"Large Language Models and...Ghosting?"
Worry not, I am obviously not talking about ghosting, the act of “abruptly ending communication with someone without explanation”. If LLMs were super sentient, they would have some semblance of courtesy (a debatable topic, I agree, but let’s shelve that for now)
What I am talking about is something quite exciting for all of us interested in the GenAI space and which is possibly going to help make fine-tuning LLMs even more efficient.
And that’s the GAtt - The Ghost Attention technique!
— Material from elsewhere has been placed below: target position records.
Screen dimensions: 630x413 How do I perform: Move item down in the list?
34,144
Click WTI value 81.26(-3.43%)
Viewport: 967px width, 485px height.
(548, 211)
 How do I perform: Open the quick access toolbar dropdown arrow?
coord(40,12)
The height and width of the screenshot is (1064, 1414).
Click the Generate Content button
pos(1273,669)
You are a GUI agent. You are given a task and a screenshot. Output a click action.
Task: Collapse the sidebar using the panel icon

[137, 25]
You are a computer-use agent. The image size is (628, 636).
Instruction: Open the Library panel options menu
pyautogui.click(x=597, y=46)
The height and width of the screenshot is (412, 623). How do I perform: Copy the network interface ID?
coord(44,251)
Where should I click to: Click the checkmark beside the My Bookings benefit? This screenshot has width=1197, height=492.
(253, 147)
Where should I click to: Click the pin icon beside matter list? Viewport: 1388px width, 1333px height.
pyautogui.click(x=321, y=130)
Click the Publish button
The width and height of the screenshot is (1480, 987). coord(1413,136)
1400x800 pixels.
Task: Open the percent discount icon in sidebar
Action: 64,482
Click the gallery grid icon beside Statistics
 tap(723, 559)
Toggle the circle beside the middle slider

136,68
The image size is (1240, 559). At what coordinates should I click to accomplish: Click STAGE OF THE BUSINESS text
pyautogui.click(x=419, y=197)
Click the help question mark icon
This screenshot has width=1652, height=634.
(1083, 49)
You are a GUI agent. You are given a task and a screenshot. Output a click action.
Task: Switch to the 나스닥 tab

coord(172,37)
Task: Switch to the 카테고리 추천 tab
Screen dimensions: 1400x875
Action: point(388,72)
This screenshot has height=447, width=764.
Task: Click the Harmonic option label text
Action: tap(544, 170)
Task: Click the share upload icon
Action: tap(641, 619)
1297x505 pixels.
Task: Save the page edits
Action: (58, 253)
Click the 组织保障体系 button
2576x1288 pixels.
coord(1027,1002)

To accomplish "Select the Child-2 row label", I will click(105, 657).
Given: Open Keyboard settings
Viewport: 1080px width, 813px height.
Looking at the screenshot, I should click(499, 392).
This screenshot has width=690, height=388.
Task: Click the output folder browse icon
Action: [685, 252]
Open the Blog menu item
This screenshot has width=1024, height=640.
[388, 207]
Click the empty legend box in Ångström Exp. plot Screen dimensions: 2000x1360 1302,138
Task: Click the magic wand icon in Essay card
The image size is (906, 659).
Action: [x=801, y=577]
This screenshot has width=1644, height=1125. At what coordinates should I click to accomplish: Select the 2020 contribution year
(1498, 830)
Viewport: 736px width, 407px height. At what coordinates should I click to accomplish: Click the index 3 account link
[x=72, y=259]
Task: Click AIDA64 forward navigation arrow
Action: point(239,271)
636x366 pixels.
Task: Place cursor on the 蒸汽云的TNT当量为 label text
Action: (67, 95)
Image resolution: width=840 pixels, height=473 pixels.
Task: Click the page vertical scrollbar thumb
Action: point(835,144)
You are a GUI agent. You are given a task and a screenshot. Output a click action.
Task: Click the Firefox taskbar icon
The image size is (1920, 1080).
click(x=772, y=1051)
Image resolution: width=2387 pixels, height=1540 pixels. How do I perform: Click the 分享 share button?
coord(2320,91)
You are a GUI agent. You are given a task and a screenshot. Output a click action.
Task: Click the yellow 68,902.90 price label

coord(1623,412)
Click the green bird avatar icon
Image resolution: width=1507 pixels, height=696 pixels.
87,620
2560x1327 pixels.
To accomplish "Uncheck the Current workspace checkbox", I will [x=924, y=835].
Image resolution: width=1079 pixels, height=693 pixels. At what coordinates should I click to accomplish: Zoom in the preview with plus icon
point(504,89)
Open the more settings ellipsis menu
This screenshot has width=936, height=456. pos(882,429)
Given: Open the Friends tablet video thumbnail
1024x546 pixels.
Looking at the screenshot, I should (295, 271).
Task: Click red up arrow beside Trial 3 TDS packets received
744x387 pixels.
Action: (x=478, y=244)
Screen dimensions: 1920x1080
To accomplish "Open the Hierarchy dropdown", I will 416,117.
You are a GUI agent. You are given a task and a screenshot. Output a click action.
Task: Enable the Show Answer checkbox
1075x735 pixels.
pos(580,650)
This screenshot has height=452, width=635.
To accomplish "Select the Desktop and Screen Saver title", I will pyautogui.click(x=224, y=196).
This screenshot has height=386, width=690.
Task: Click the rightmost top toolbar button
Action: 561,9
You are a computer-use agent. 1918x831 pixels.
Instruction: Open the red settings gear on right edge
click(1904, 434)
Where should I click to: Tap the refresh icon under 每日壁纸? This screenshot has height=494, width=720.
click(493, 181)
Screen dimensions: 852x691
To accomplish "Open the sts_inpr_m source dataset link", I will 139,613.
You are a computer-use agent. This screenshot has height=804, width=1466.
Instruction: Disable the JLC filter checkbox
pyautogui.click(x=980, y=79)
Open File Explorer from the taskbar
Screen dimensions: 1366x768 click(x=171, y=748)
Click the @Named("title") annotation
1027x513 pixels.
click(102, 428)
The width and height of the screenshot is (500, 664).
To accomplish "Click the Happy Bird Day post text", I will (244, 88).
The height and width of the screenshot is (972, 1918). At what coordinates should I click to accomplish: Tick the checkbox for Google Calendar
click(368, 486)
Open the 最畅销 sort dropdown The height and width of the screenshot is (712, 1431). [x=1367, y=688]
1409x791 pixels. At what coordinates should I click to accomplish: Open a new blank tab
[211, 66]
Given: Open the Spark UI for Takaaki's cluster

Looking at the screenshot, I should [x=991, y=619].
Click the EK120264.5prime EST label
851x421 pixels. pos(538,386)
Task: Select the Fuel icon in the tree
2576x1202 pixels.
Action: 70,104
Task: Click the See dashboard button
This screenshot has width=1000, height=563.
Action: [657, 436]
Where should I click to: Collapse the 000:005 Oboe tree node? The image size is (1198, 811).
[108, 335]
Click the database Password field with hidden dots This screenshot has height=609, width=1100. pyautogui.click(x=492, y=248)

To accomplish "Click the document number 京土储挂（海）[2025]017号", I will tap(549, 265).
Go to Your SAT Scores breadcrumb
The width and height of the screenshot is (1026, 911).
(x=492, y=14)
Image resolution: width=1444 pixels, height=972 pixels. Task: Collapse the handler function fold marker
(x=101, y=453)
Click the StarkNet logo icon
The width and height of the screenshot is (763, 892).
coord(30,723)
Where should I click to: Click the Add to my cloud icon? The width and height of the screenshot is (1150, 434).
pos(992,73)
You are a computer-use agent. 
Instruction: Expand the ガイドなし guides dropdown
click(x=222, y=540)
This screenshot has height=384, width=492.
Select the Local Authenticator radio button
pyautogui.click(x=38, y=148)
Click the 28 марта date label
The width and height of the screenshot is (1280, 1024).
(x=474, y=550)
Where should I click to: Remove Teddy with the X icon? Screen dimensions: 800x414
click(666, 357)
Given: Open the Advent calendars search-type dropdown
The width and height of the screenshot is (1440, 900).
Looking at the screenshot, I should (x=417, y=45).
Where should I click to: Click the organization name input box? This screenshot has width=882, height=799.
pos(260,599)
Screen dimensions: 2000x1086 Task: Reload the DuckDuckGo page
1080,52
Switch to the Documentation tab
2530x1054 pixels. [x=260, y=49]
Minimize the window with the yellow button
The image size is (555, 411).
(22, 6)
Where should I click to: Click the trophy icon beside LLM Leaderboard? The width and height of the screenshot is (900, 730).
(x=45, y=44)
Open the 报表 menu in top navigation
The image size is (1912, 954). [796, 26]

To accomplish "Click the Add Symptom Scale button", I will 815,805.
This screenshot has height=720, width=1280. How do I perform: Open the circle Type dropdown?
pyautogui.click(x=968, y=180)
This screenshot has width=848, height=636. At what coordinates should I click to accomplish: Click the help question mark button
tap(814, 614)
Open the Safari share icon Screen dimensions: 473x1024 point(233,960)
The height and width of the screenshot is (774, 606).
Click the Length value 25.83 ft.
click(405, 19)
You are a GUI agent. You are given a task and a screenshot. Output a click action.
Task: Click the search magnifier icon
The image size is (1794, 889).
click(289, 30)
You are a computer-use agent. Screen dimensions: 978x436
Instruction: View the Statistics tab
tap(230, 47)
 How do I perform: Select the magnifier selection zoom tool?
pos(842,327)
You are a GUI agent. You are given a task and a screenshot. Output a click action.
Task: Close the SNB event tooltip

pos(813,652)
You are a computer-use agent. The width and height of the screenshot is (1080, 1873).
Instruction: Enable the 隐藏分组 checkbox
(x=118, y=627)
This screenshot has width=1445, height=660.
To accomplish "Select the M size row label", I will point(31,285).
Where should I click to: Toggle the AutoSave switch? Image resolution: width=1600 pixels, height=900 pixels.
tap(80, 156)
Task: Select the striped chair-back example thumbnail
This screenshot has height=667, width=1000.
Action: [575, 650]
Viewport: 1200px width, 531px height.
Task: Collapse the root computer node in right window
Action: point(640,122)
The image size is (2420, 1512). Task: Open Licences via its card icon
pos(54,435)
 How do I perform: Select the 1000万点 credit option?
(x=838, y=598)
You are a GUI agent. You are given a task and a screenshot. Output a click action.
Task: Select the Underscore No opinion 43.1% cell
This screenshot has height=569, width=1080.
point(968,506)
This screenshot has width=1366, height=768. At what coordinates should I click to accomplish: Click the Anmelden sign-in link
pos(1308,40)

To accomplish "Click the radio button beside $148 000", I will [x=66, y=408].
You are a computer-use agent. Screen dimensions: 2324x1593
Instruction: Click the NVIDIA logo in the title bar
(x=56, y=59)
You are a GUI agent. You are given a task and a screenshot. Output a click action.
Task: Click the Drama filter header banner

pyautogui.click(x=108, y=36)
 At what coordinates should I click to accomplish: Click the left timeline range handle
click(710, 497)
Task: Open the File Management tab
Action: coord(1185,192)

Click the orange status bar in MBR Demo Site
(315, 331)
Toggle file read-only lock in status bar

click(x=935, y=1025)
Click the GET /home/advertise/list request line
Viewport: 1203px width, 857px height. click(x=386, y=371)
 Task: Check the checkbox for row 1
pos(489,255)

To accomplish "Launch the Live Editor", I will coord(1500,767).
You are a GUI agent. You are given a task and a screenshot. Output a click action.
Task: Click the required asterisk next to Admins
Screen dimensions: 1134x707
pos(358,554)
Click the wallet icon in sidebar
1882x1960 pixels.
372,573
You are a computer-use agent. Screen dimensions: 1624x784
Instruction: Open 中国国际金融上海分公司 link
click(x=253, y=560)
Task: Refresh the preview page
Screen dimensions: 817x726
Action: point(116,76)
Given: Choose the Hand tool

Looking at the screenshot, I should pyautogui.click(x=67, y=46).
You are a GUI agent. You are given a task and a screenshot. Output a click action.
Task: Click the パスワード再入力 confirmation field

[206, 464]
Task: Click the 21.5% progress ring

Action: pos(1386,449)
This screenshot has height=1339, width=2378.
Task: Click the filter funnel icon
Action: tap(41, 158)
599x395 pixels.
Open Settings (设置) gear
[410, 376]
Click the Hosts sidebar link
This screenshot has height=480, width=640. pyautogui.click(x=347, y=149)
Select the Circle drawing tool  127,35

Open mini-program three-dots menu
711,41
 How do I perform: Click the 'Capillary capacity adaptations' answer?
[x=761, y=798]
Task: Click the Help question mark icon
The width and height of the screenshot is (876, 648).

With the recent news of META releasing LLaMa 2, the next iteration of mama LLaMA, and its availability on HuggingFace, comes the excitement of finally having access to a model that is “as good as” ChatGPT, which means - the bridge towards closed-source models is breaking away brick-by-brick. As someone who believes in the total democratization of anything-tech and being a proud leecher, I couldn’t be more excited!
What’s more - LLaMa 2 is now available on Azure as well! Huh - guess it makes sense to finally get that certification (for legal purposes, this is a joke)
But coming back to GAtt - what is Ghost Attention and how does it work?
The Attention mechanism in Transformers is the crux of Large Language Models. By doing away with recurrence and convolutions, which transformers had heavily leaned on, the transformer architecture effectively revolutionized how attention was used. Attention function is essentially mapping from a query to a set of key-value pairs and then to an output. The query, keys, and values that are used as inputs to these attention processes in the context of neural machine translation are several projections of the same input sentence.
Intuitively, the attention mechanism employs the concept of “self-attention” in transformers by identifying relationships between the different components (words, in this case) of the same sentence.
If you’re familiar with “Attention is all you need” by Vaswani et al, then you know that the attention mechanism which is generally followed is the scaled-dot product attention, shown below:
Source: Attention is all you need
Vaswani et al also proposes the use of a multi-head attention mechanism, which is built on top of the single attention function that takes Q, K and V matrices as input. The goal of multi-head attention, as shown in the image below, is to make it possible for the attention function to extract data from several representation subspaces, which is not possible when using a single attention head:
Source: Attention is all you need
While quite far from ideal, transformers are our best bet for contextualization. With the release of LLaMa 2, one could say we’re a step closer.
In “Llama 2: Open Foundation and Fine-Tuned Chat Models”, the LLaMa 2-CHAT has been employed with a new technique, Ghost Attention (GAtt) - which “helps control dialogue flow over multiple turns”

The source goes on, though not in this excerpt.